Today, when a church-wide nominating committee thinks about who might serve as a church officer, it’s perfectly appropriate to think about particular gifts and talents. It’s helpful to have people on the Trustees with an understanding of accounting and plumbing. It’s good to have folks on the Session with experience in Christian Education or personnel and an understanding of theology. Deacons need people who know how to listen and who have organizational skills. But all of those qualifications are secondary. They’re not necessary. What’s necessary is for the church leadership, and the church as a whole, to have people full of the Spirit and wisdom. People who incline their ears and hearts to God. People who pray, and who seek God’s word. People who are open to the Holy Spirit and show forth its fruits. People who understand that the church is the church of Christ, and our calling is to follow Christ — not just to do what pleases us or even what seems right.
Of course, that’s easier said than done. It’s easy to confuse our will with God’s will, especially when we’re anxious. It’s easy to let practical concerns obscure our purpose and calling as Christ’s church. And Jesus understands that we’ll stray, we’ll be distracted, we just won’t get it much of the time. But if we seek the Spirit and wisdom of God, if that’s our prayer, both here at Summit and in the church universal — we’ll be the church of Christ. Folks will be fed and the Word will be served. Justice will be done and peace proclaimed.

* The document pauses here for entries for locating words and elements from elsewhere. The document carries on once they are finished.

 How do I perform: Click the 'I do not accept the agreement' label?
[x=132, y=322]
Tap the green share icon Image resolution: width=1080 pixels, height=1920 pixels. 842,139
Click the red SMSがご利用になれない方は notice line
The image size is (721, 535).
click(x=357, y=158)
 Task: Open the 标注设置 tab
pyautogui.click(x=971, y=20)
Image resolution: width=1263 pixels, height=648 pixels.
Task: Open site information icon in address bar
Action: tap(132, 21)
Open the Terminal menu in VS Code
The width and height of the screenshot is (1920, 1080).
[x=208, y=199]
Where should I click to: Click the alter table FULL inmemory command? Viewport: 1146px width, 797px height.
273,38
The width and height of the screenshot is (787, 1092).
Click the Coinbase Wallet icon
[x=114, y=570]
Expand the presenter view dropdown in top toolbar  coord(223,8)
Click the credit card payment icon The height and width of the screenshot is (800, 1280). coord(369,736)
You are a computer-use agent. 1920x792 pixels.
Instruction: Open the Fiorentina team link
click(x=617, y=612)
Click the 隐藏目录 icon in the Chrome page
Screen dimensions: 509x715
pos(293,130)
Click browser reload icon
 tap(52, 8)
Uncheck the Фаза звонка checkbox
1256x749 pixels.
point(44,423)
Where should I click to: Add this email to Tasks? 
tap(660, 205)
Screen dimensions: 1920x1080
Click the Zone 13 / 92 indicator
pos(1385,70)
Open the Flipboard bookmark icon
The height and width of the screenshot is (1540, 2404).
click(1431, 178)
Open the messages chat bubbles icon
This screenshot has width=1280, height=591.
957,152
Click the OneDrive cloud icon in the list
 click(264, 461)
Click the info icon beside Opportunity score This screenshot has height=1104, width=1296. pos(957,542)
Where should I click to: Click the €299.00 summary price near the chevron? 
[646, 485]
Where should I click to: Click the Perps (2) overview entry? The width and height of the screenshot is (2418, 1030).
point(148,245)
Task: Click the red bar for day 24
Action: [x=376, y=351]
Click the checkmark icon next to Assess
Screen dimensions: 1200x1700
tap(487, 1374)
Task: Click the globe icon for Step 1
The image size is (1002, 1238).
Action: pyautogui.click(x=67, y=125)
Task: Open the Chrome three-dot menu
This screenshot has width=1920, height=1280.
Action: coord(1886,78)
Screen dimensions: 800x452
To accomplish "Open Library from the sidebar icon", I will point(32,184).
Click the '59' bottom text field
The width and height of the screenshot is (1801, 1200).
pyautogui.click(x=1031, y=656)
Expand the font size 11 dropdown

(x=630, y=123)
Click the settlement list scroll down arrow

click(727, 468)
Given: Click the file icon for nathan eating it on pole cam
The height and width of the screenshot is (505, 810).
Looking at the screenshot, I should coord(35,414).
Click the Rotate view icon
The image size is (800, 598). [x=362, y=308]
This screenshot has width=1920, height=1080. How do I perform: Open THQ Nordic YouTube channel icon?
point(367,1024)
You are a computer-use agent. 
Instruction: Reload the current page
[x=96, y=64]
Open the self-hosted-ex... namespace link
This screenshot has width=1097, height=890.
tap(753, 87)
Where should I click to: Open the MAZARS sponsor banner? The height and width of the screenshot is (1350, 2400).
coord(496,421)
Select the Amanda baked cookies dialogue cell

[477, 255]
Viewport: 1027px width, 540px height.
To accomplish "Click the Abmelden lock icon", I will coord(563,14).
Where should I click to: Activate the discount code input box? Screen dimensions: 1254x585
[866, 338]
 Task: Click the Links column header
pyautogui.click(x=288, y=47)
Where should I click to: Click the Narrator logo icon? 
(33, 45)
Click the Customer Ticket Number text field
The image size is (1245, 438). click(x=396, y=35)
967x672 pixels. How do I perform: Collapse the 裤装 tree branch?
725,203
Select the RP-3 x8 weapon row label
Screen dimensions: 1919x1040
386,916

I’d like to close with a few words about MK. At our Session meeting, during the joys and concerns that we share before our closing prayer, an Elder offered thanksgiving for the ministry of MK among us. That began a little conversation about MK’s gifts for ministry, which might have burned her ears, since she wasn’t there. She “has the goods” as one person put it. She relates to people of all ages, said another. We’ve seen her eloquence and growth in preaching, her creativity in worship, and it doesn’t hurt that she’s a darn good cook and a fabulous fundraiser. But really, what qualifies MK for leadership in the church, whether or not she’s ever ordained as a minister, whether or not she’s ever hired as staff somewhere, is her attentiveness to the Wisdom of God and her openness to the Spirit. It’s her love and faithfulness, her joy and gentleness. So we give thanks for her time with us, as we remember the calling that we all share, whether or not we’re ordained and whether or not we even serve on a committee. It’s the calling to follow the Spirit. For we’re all called and we’re all qualified to be disciples. No experience necessary.